Reproduza sem alterações o trecho do excerto sobre o Regulamento da Inteligência Artificial que começa em "E esta regulamentação" e prossegue até "das relações laborais?".

• [Excerto]
--------------------------------

A 01 de agosto de 2024, entrará em vigor o Regulamento da Inteligência Artificial (IA), que vem estabelecer, a nível europeu, a primeira regulação relacionada com a inteligência artificial e seus riscos.

Há muito que o mundo vem sendo assoberbado e diariamente confrontado com sistemas de inteligência artificial, os quais podem ser bem ou mal utilizados. Para que se saiba discernir quando estamos a dominar estes sistemas de quando somos dominados por eles, procurou-se regulamentar a utilização dos mesmos consoante os respetivos níveis de risco.

Por outras palavras, o regulamento procura antecipar os riscos de utilização dos sistemas de IA, sendo que, a partir dessa avaliação, dirá quais as obrigações que impendem sobre os utilizadores. Claro que, quanto maior o risco, maiores serão as obrigações e cuidados a ter.

E esta regulamentação impôs-se porque, por um lado, ouvimos recorrentemente preocupações sérias e legítimas acerca dos limites e potencialidades da IA e, por outro, assistimos frequentemente a algum ceticismo e resistência à IA. Mas a verdade é que os sistemas de IA vieram para ficar e serão parte da sociedade, não sendo o mundo corporativo e o mercado de trabalho exceção. E nada melhor do que a regulação para tornar algo mais fiável.

Assim, duas perguntas se impõem: 1. O que é o ‘’AI ACT’’ na perspetiva laboral?; 2. O que implica, em termos de deveres e obrigações para o empregador, no âmbito das relações laborais?

 

  1. Na perspetiva laboral, o Regulamento de IA propõe-se a analisar a utilização de sistemas de IA nas relações de trabalho desde o processo de recrutamento e seleção até ao termo do vínculo laboral. A partir dessa análise e avaliação de risco da utilização dos sistemas de IA, o Regulamento visa proteger tanto o empregador, quanto o trabalhador de práticas consideradas abusivas e de utilização desviante dos sistemas, nomeadamente através de medidas como:

a) Proibição da utilização de sistemas de categorização biométrica que classifiquem individualmente as pessoas com base na sua biometria para deduzir ou inferir dados sensíveis, como sejam a raça, a filiação sindical, as convicções religiosas ou filosóficas, ou a orientação sexual;

b) Proibição da utilização de sistemas de IA concebidos para reconhecer emoções nos locais de trabalho.

Proibições como estas trazidas pelo Regulamento devem ser vistas como positivas, na medida em que impedem a perpetuação de estigmas e práticas discriminatórias e protegem o trabalhador na sua esfera privada.

 

  1. O Regulamento traz alguns deveres e obrigações destinados aos empregadores, tais como:

a) Tomar medidas técnicas e organizativas adequadas para garantir que os sistemas de IA de risco elevado são utilizados de acordo com as respectivas instruções de utilização, ou garantir que as tarefas de supervisão humana são executadas por quem tenha adequadas competências;

b) Dever de ministrar formação, de molde a garantir que os trabalhadores e outras pessoas envolvidas na utilização dos sistemas de IA em seu nome têm conhecimentos suficientes na matéria, promovendo a literacia em IA;

c) Dever de informar os trabalhadores e os seus representantes quando seja implementado ou utilizado um sistema de IA de risco elevado no local de trabalho;

Relativamente a este dever de informação, o Regulamento remete para as regras e procedimentos estabelecidos na legislação e nas práticas da UE e nacionais nesta matéria.

--------------------------------

• [Linhas fornecidas]
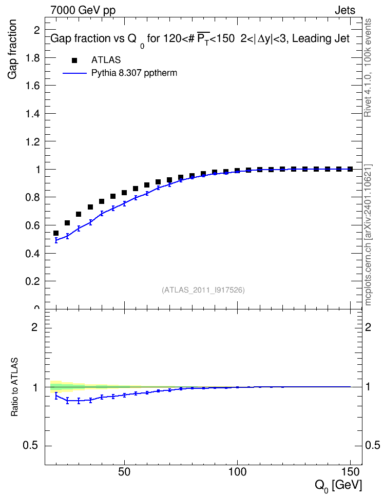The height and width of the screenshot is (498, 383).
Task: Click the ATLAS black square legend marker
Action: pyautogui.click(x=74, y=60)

--------------------------------

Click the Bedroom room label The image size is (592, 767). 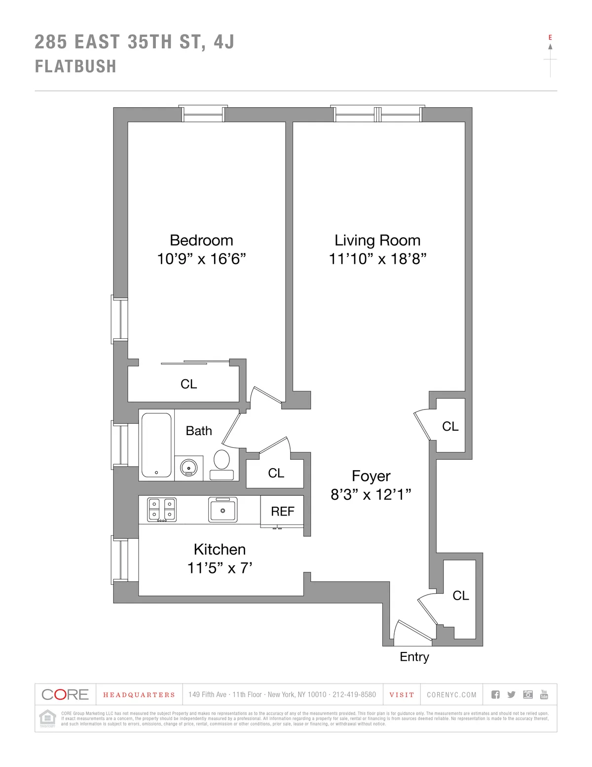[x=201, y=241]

--------------------------------

• [Resposta ao exercício]
E esta regulamentação impôs-se porque, por um lado, ouvimos recorrentemente preocupações sérias e legítimas acerca dos limites e potencialidades da IA e, por outro, assistimos frequentemente a algum ceticismo e resistência à IA. Mas a verdade é que os sistemas de IA vieram para ficar e serão parte da sociedade, não sendo o mundo corporativo e o mercado de trabalho exceção. E nada melhor do que a regulação para tornar algo mais fiável.

Assim, duas perguntas se impõem: 1. O que é o ‘’AI ACT’’ na perspetiva laboral?; 2. O que implica, em termos de deveres e obrigações para o empregador, no âmbito das relações laborais?